#### [THE DATA]
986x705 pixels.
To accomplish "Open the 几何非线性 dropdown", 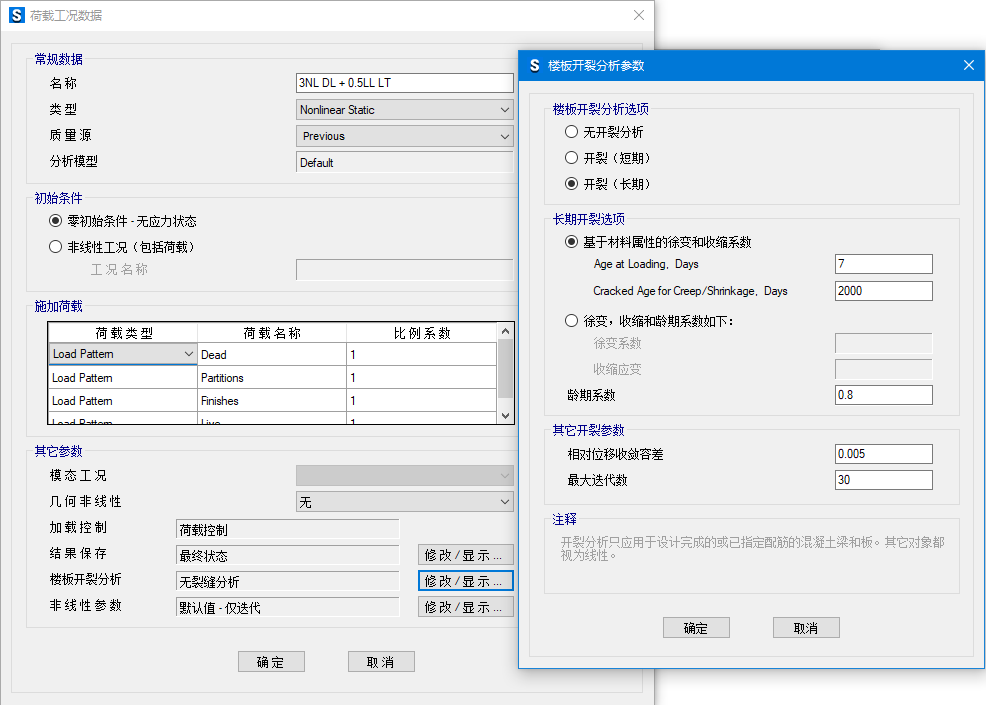I will pyautogui.click(x=505, y=502).
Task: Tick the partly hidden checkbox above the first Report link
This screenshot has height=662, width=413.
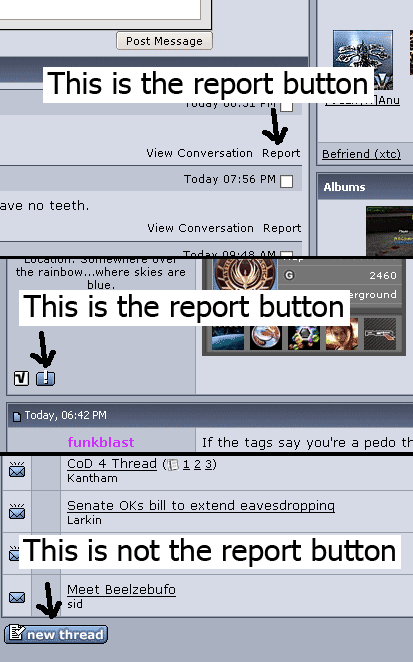Action: [286, 106]
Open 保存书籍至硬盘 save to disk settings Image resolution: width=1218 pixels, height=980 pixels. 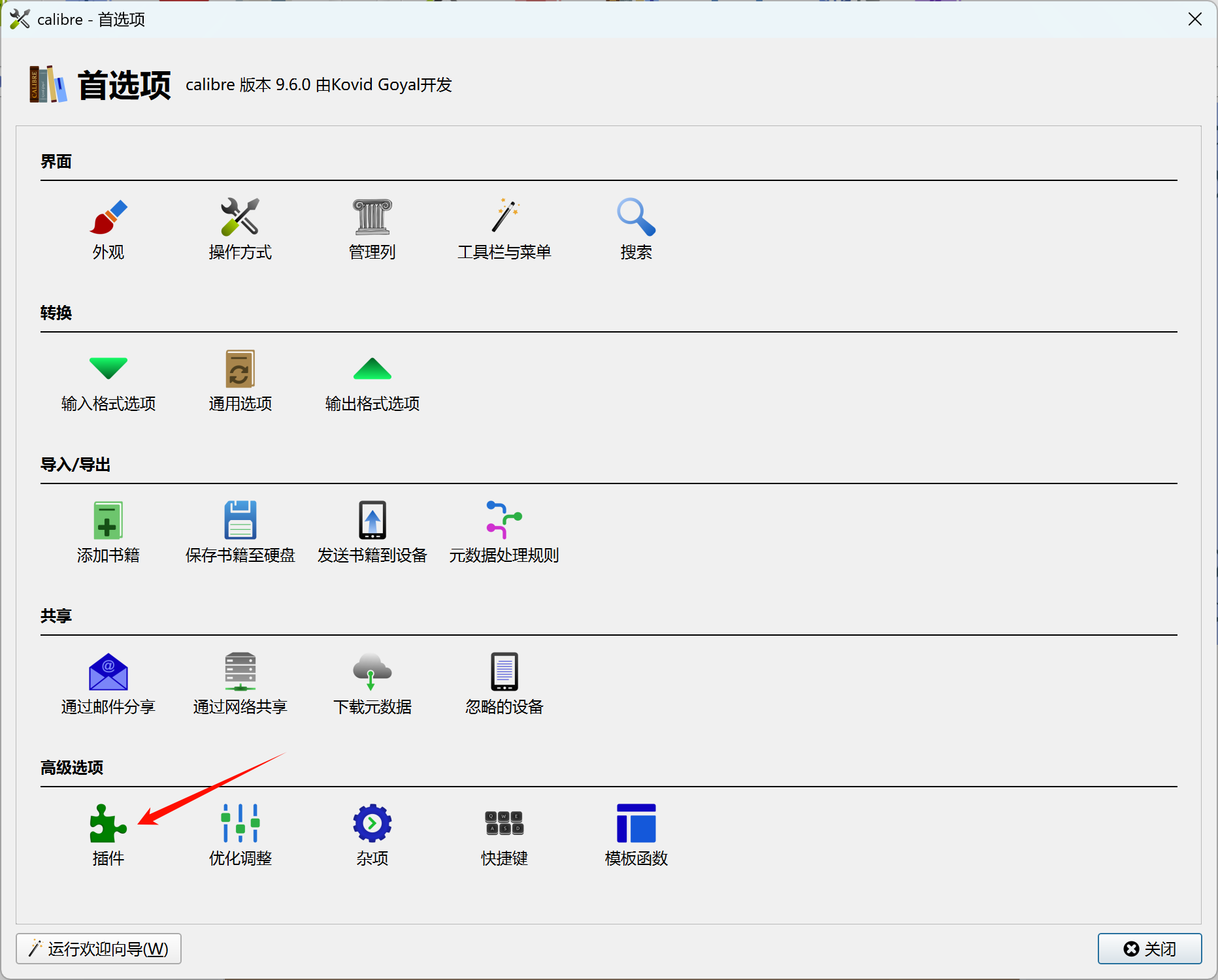coord(240,532)
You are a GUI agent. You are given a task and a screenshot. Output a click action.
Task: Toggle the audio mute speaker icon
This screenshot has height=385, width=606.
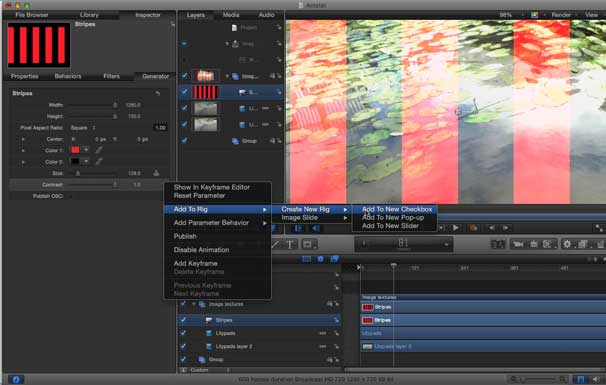(316, 228)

#### [ASSIGNMENT]
Transcribe the lines that run from the line bearing "Task: Toggle the audio mute speaker icon" through the last line of the data. Keep the wording exact and leave out every picture.

#### [RESPONSE AREA]
Task: Toggle the audio mute speaker icon
This screenshot has height=385, width=606.
(316, 228)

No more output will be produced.